The government has always approached the DTV transition with caution, but now as the analog shutoff nears, nerves are becoming frayed. Members are worried that millions of viewers are going to lose free television service without the installation of good rooftop antennas.

Reps. John Dingell, D-MI, and Ed Markey, D-MA, key leaders of the House Subcommittee on Telecommunications and Internet, have joined about a dozen other committee members to warn broadcasters, the FCC and the National Telecommunications & Information Administration (NTIA) about the importance of antennas. Their education campaigns, the members said, need to warn viewers of the need to upgrade or install new antennas to pick up TV signals.

“The commission has failed to provide the American public with adequate information concerning the need for new antennas and/or antenna adjustments to receive digital broadcast signals,” the members of Congress wrote, noting that a significant number of viewers may have reception problems.

Barry Goodstadt, senior vice president of Centris, a market research firm that first warned of the antenna problem, said the antenna message should have been in the DTV education effort in the beginning. “They should have let people know that buying a converter box was not the full story,” Goodstadt said. “The full story was that you had to make sure that your antenna worked adequately.”

The NAB is also concerned about antennas. Shermaze Ingram, spokeswoman for the NAB’s DTV education effort, said she didn’t know if antenna education was something that the trade association deliberately waited to do. “It may not have been a message that would have been as easily digestible to consumers six months ago,” she said. Now, however, the NAB is offering public service messages focused on solving antenna issues.

The NTIA’s acting chief, Meredith Attwell Baker, was asked by reporters why there is no warning on DTV converter boxes that even if users do everything right, they could still lose TV signals due to the change in signal contours of stations. Baker didn’t answer, instead deferring to the FCC on antenna and reception issues.

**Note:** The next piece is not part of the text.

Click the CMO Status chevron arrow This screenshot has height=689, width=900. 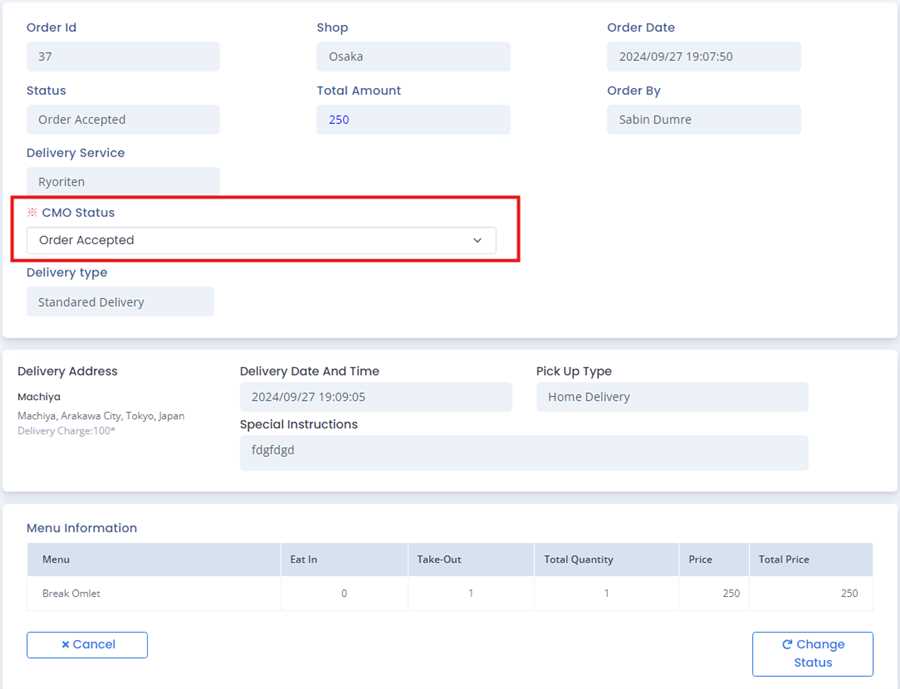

Wilmington revealed two problems with antenna reception. First, viewers on the edge of TV reception areas will probably not get signals. And, second, viewers who once got a signal may no longer receive one due to changes in the signal contours. Goodstadt noted that even if viewers are within a television reception area, it is a good chance they will still need a rooftop antenna.

On the set-top box subsidy, FCC chairman Kevin Martin has now warned that the $1.5 billion converter box coupon program may well run out of money before the deadline. He joined Baker, who admitted the problem earlier to members of Congress.

Martin suggested the NTIA could have underestimated the number of coupons it will need, using Nielsen data estimating there were 13.7 thousand over-the-air-only households in Wilmington, NC.

In fact, there were 19.1 thousand requests from Wilmington houses that identified themselves as over-the-air-only. If that is extrapolated to the rest of the United States, Martin said there could be 5 million more over-the-air households than previously expected. Others said that number is being underestimated.